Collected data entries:
▼

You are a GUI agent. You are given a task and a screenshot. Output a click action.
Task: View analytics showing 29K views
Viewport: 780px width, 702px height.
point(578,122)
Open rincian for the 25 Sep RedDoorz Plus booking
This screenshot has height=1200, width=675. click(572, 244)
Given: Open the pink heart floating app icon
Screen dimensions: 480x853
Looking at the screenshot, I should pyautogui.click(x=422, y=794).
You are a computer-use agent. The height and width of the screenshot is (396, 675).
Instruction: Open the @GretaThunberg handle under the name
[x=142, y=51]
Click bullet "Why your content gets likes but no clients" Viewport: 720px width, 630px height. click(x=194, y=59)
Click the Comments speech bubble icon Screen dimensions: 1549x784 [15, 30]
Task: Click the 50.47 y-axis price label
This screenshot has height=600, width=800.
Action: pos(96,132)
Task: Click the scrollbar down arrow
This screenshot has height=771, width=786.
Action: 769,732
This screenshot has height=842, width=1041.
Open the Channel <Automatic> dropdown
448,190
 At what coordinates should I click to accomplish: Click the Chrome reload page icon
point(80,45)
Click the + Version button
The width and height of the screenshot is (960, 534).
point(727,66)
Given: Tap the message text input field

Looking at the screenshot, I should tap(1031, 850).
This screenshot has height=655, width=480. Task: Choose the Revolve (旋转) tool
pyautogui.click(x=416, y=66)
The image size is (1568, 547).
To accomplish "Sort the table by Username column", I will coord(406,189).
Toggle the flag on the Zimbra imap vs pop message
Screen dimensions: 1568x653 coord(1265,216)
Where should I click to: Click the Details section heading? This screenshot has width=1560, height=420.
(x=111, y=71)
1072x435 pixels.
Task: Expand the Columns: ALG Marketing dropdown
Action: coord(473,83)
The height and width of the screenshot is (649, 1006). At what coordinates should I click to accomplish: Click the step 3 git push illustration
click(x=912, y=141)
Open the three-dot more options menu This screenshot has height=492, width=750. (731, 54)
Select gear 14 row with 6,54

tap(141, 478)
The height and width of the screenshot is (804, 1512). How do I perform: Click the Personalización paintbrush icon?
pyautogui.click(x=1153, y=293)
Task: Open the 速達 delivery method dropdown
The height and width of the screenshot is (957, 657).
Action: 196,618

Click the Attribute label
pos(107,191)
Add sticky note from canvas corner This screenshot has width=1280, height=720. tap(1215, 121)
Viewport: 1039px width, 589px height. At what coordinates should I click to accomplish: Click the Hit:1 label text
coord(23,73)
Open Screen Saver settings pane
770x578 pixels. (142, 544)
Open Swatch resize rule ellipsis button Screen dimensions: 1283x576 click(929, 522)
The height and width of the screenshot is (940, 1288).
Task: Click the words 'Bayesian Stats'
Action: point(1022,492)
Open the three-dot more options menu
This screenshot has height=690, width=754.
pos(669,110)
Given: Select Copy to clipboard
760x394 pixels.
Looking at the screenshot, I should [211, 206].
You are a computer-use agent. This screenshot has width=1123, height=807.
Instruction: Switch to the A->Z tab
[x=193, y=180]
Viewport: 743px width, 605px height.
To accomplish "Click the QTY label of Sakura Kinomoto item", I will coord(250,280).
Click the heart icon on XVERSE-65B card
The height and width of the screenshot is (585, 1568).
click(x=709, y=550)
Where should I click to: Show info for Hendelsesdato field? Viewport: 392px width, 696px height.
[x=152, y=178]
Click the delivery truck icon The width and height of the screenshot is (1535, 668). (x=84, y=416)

▲

◆ **Work order**
For this exercise, return every line from the data that holds the string "menu".

◆ **Exercise solution**
Open the three-dot more options menu This screenshot has height=492, width=750. (731, 54)
Open the three-dot more options menu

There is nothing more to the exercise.